First – what do we mean by ‘incorporation’? 

In principle, incorporating your practice means establishing a limited liability company into which you can transfer your business and contracts (including the GMS, PMS and/or APMS). This can protect individuals (be they sole contractors or partners) from business debts becoming personal liabilities, and also establish a more tax efficient operating model. Many practices use this kind of corporate vehicle to develop and evolve. 

What is ‘limited liability’? 

Simply put – as long as there are no personal guarantees or contracts entered into by individuals – it means that any business liabilities rest with the Limited Company and not its individual owners. 

What type of corporate vehicle is best? 

The basic options are: 

  • A company limited by shares 
  • A company limited by guarantee, or  
  • A limited liability partnership 

However, in most cases the best choice for GP practices is to establish a company limited by shares – primarily because this is the only type of corporate body that is currently suitable to hold a GMS or PMS contract.

• DATA:
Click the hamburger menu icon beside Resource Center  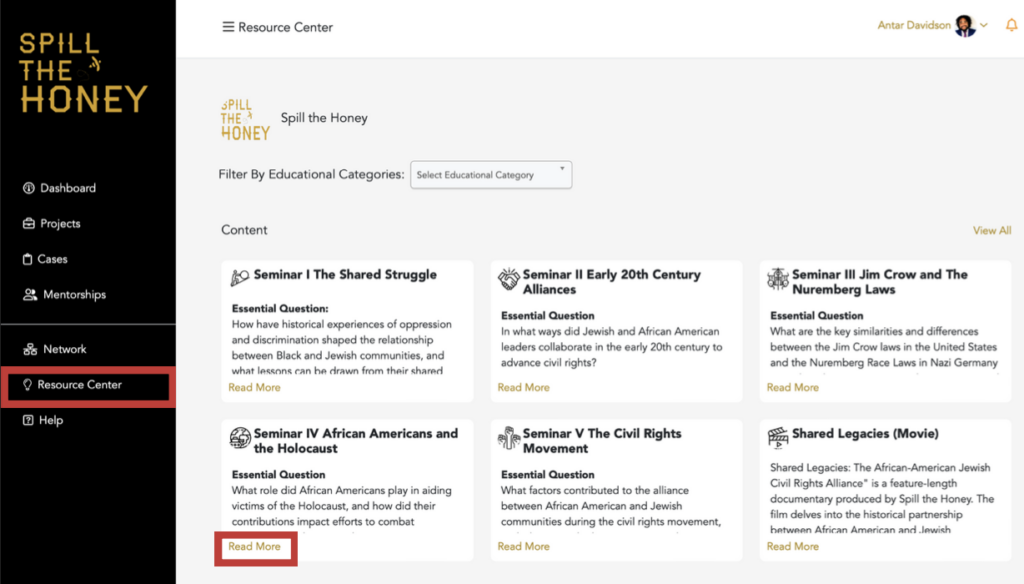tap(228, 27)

* * *

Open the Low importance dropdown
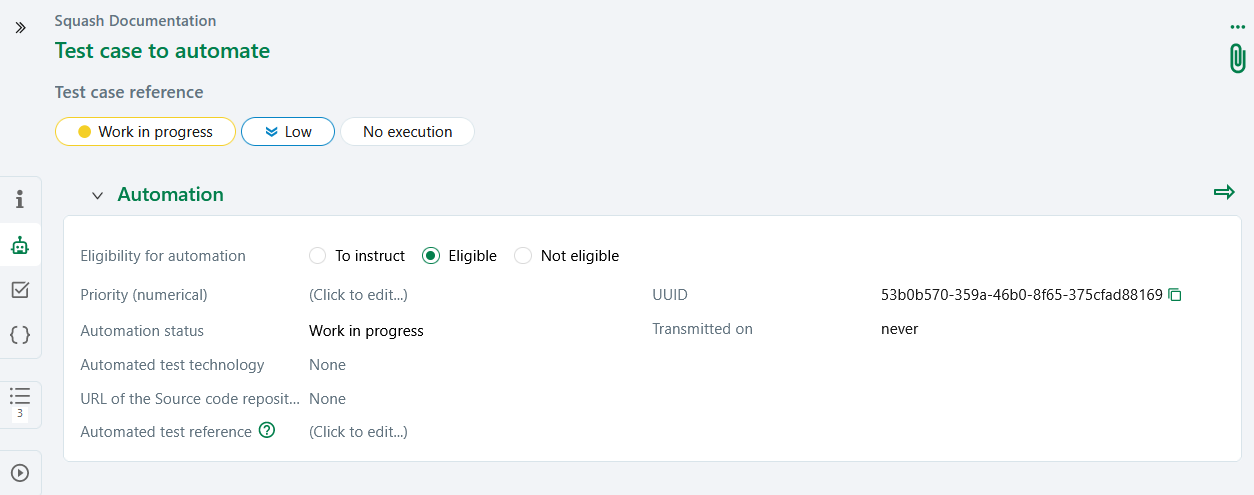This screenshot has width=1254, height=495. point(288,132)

---

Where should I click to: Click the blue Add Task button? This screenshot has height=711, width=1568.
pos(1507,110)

• WHAT YOU NEED TO DO:
[1] Transcribe the part of the text on incorporating a practice starting with "The basic options" and going on through "or PMS contract.".
[2] Continue the text on incorporating a practice from where it stops.
The records are separate material and have nothing to do with the text on incorporating a practice.

• ANSWERS FOR THE EXERCISE:
[1]
The basic options are: 

  • A company limited by shares 
  • A company limited by guarantee, or  
  • A limited liability partnership 

However, in most cases the best choice for GP practices is to establish a company limited by shares – primarily because this is the only type of corporate body that is currently suitable to hold a GMS or PMS contract.

[2]
For this reason, this guide assumes you will be setting up a company limited by shares. 

What governing documents should your company have? 

A specially-drafted set of governance documents will be needed to set out how the company will be run and the relationship between the shareholders with the directors and one another. These will be split into a set of Articles which are publicly available at Companies House, and a Shareholders Agreement, which is a private document between the Company and the shareholders. 

The governance documents will include (but are not limited to):  

  • The rights relating to shares (i.e. voting rights, dividend rights and capital rights) 
  • The structure of the Board and the appointment of directors 
  • Any restrictions on shareholders 
  • How shares can and/or will be treated (i.e. whether they can be voluntarily transferred, when a shareholder must transfer them) 

Who can hold shares in your company? 

This really depends on the type of GP contract you hold – as this will determine the types of bodies or individuals that can hold them.  

For instance, a GMS contract can currently only be held by companies limited by shares where: 

  • At least one share is legally and beneficially owned by a General Medical Practitioner 
  • Any other share owned by a Medical Practitioner is legally and beneficially owned by a General Medical Practitioner or Medical Practitioner employed within the NHS (e.g. by an NHS Trust or FT), and 
  • Any other shares not owned by a General Medical Practitioner, or another Medical Practitioner, must be owned by individuals falling within a specified list 

Do you really need directors?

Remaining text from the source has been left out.